WORK ORDER
Type the records out again in full, exactly.

INFORMATION
==========

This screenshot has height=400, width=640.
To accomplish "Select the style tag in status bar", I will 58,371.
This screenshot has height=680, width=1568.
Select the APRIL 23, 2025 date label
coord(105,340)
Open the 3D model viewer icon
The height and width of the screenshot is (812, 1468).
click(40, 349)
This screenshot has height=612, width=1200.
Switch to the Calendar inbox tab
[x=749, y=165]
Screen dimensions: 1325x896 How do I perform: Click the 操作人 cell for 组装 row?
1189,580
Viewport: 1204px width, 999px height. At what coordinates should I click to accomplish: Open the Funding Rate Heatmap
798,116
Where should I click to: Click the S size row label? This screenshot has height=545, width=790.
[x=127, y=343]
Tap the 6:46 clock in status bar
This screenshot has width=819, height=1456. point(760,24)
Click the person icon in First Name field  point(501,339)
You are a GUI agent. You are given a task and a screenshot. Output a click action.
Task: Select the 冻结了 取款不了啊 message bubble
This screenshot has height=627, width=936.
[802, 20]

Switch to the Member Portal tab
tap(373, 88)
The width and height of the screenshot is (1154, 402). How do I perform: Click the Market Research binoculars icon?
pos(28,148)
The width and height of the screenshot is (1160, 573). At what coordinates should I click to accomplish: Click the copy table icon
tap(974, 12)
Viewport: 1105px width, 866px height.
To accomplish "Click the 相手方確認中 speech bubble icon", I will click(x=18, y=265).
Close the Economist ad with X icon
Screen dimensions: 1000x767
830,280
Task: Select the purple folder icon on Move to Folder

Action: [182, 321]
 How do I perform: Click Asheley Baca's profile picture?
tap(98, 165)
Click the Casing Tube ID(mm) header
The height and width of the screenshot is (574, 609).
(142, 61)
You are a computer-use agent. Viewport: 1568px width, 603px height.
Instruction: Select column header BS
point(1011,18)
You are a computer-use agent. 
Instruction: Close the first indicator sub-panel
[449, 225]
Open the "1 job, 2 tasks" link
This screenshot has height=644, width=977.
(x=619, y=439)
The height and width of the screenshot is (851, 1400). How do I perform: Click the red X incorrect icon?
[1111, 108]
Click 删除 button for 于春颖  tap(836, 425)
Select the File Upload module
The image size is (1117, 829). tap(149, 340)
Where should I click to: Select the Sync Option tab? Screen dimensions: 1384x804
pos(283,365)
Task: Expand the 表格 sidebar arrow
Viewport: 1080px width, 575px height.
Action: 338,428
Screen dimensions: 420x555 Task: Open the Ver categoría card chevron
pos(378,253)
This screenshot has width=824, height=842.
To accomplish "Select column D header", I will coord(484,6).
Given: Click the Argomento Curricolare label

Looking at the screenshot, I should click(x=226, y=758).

==========

WRITTEN SOLUTION
This screenshot has height=400, width=640.
To accomplish "Select the style tag in status bar", I will 58,371.
This screenshot has height=680, width=1568.
Select the APRIL 23, 2025 date label
coord(105,340)
Open the 3D model viewer icon
The height and width of the screenshot is (812, 1468).
click(40, 349)
This screenshot has height=612, width=1200.
Switch to the Calendar inbox tab
[x=749, y=165]
Screen dimensions: 1325x896 How do I perform: Click the 操作人 cell for 组装 row?
1189,580
Viewport: 1204px width, 999px height. At what coordinates should I click to accomplish: Open the Funding Rate Heatmap
798,116
Where should I click to: Click the S size row label? This screenshot has height=545, width=790.
[x=127, y=343]
Tap the 6:46 clock in status bar
This screenshot has width=819, height=1456. point(760,24)
Click the person icon in First Name field  point(501,339)
You are a GUI agent. You are given a task and a screenshot. Output a click action.
Task: Select the 冻结了 取款不了啊 message bubble
This screenshot has height=627, width=936.
[802, 20]

Switch to the Member Portal tab
tap(373, 88)
The width and height of the screenshot is (1154, 402). How do I perform: Click the Market Research binoculars icon?
pos(28,148)
The width and height of the screenshot is (1160, 573). At what coordinates should I click to accomplish: Click the copy table icon
tap(974, 12)
Viewport: 1105px width, 866px height.
To accomplish "Click the 相手方確認中 speech bubble icon", I will click(x=18, y=265).
Close the Economist ad with X icon
Screen dimensions: 1000x767
830,280
Task: Select the purple folder icon on Move to Folder

Action: [182, 321]
 How do I perform: Click Asheley Baca's profile picture?
tap(98, 165)
Click the Casing Tube ID(mm) header
The height and width of the screenshot is (574, 609).
(142, 61)
You are a computer-use agent. Viewport: 1568px width, 603px height.
Instruction: Select column header BS
point(1011,18)
You are a computer-use agent. 
Instruction: Close the first indicator sub-panel
[449, 225]
Open the "1 job, 2 tasks" link
This screenshot has height=644, width=977.
(x=619, y=439)
The height and width of the screenshot is (851, 1400). How do I perform: Click the red X incorrect icon?
[1111, 108]
Click 删除 button for 于春颖  tap(836, 425)
Select the File Upload module
The image size is (1117, 829). tap(149, 340)
Where should I click to: Select the Sync Option tab? Screen dimensions: 1384x804
pos(283,365)
Task: Expand the 表格 sidebar arrow
Viewport: 1080px width, 575px height.
Action: 338,428
Screen dimensions: 420x555 Task: Open the Ver categoría card chevron
pos(378,253)
This screenshot has width=824, height=842.
To accomplish "Select column D header", I will coord(484,6).
Given: Click the Argomento Curricolare label

Looking at the screenshot, I should click(x=226, y=758).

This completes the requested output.